Data records
*-*-*

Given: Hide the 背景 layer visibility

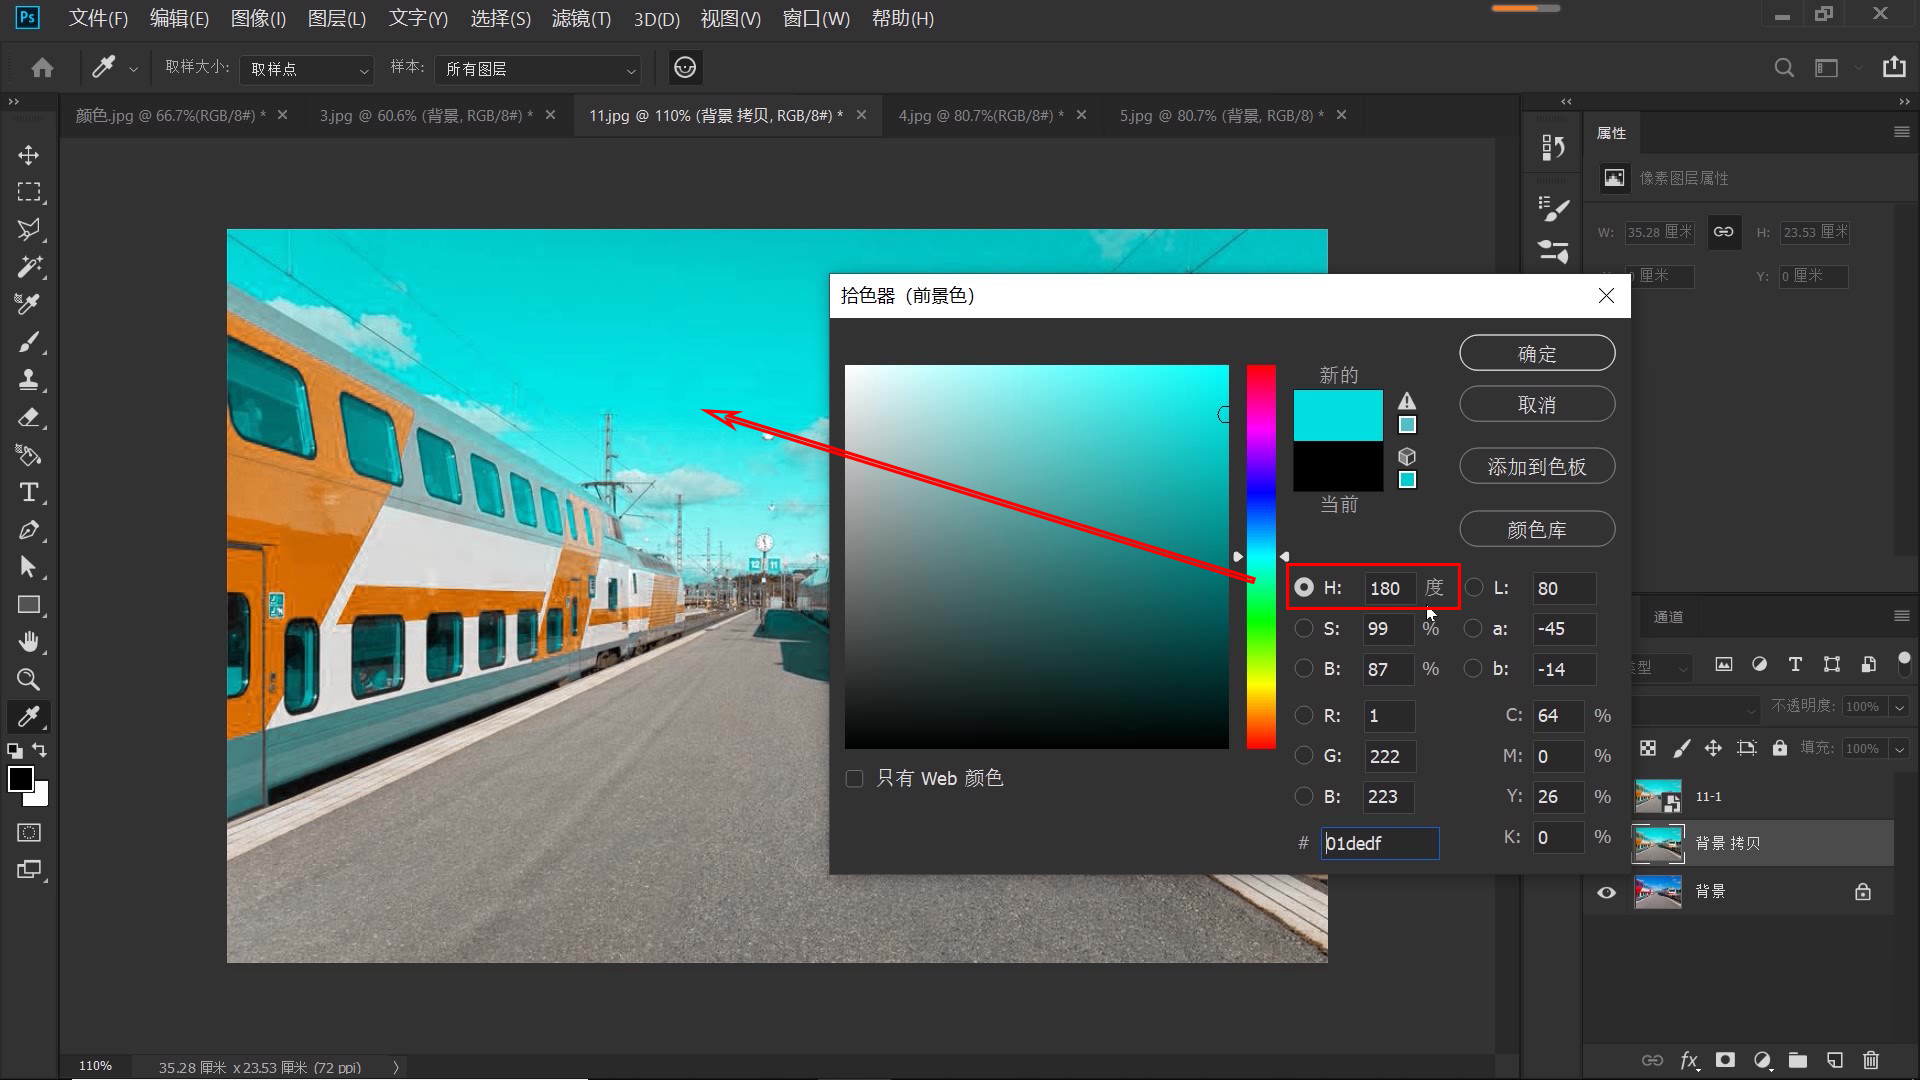Looking at the screenshot, I should (x=1606, y=891).
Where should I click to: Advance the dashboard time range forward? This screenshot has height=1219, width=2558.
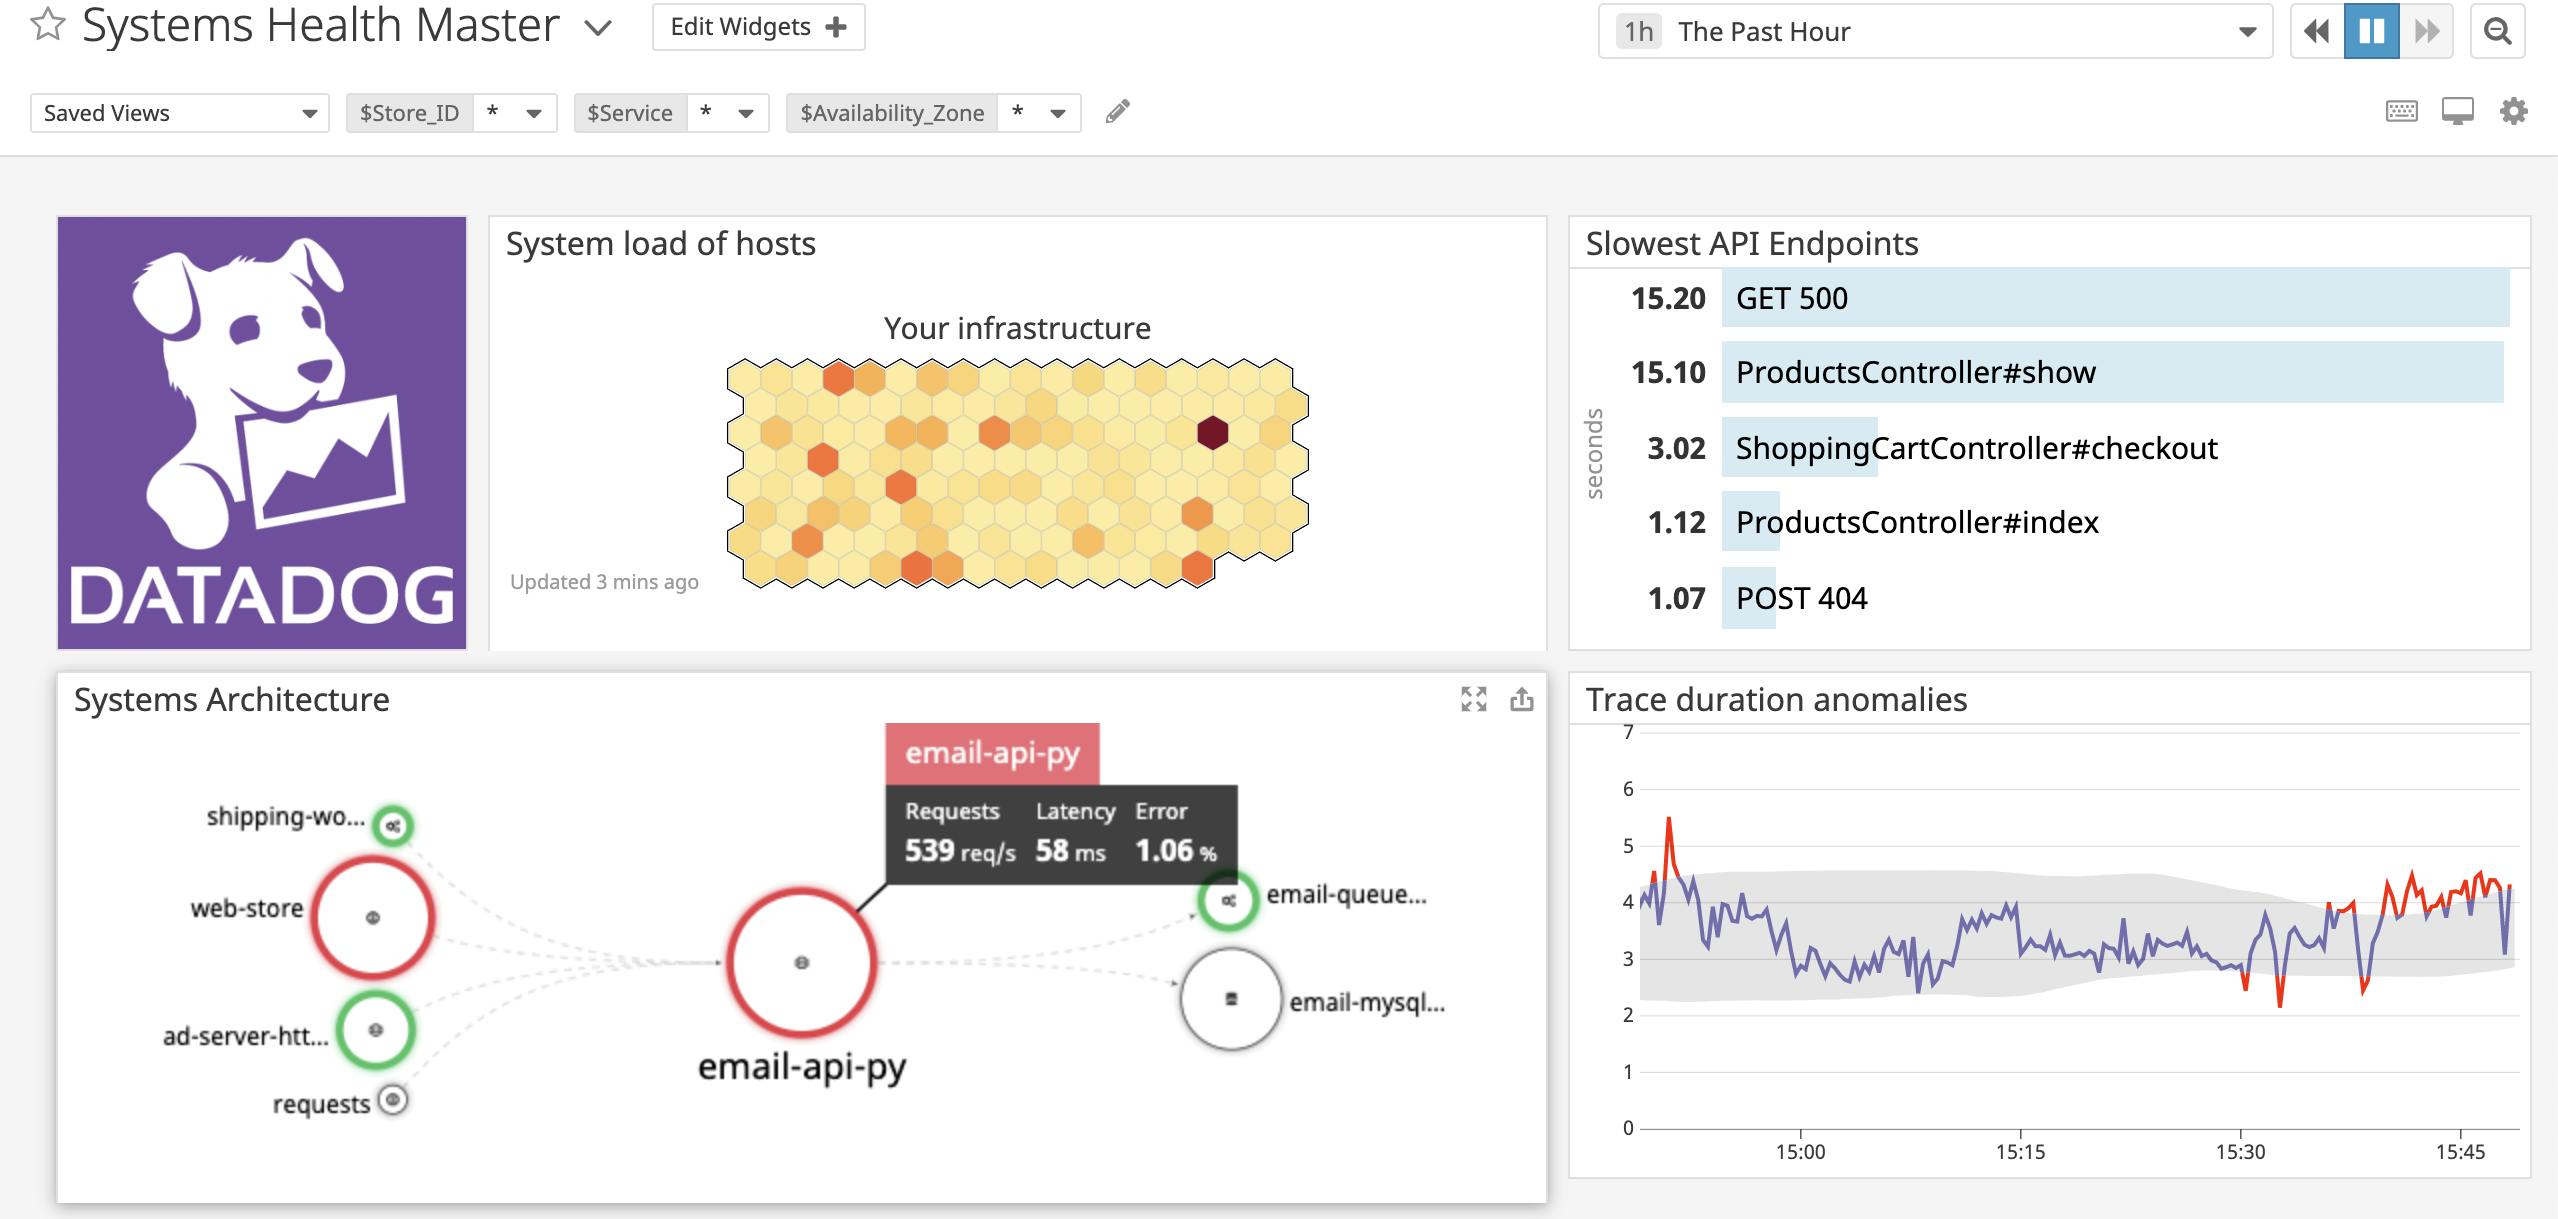(x=2426, y=31)
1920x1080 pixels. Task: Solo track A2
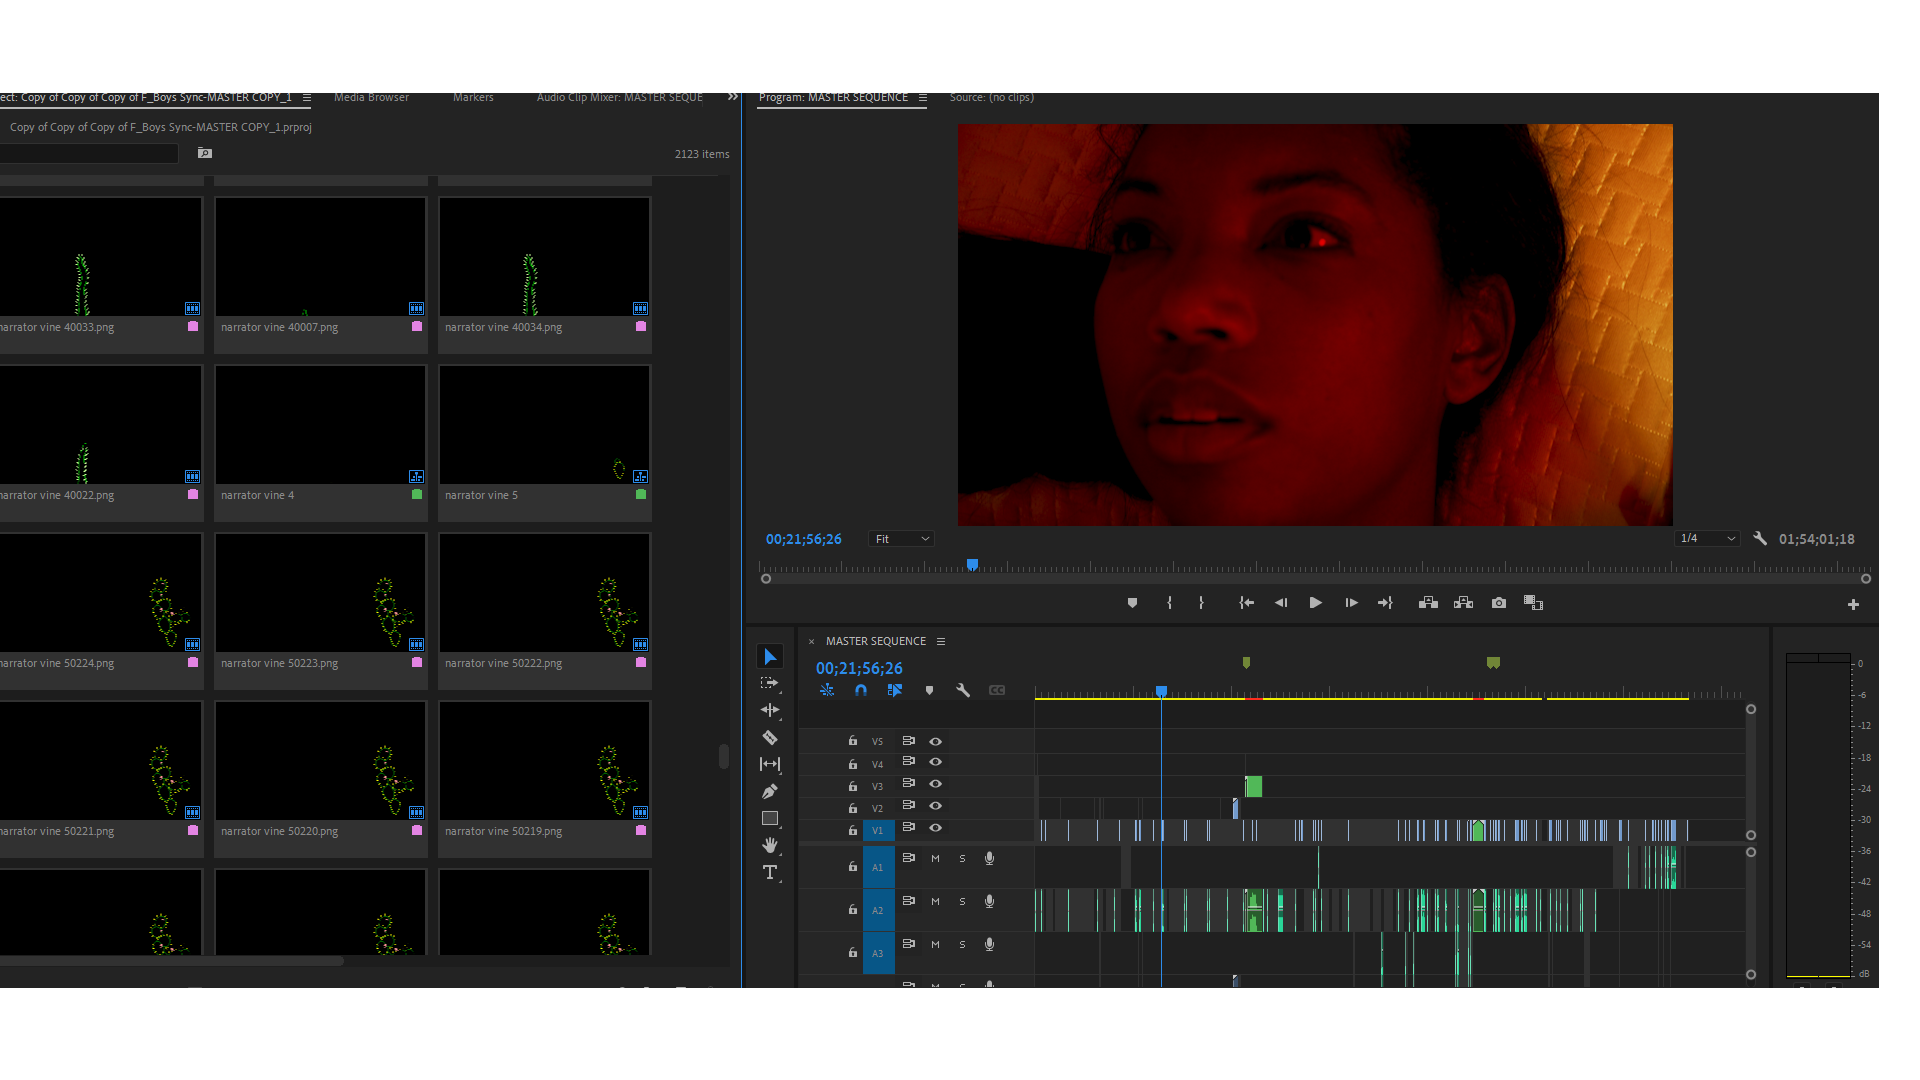point(962,902)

*-*-*

Directions for this task
Any images must be left out; transcribe the rest of the material exactly.

Written reply
Given: Hide the 背景 layer visibility

Looking at the screenshot, I should (x=1606, y=891).
Where should I click to: Advance the dashboard time range forward? This screenshot has height=1219, width=2558.
(x=2426, y=31)
1920x1080 pixels. Task: Solo track A2
point(962,902)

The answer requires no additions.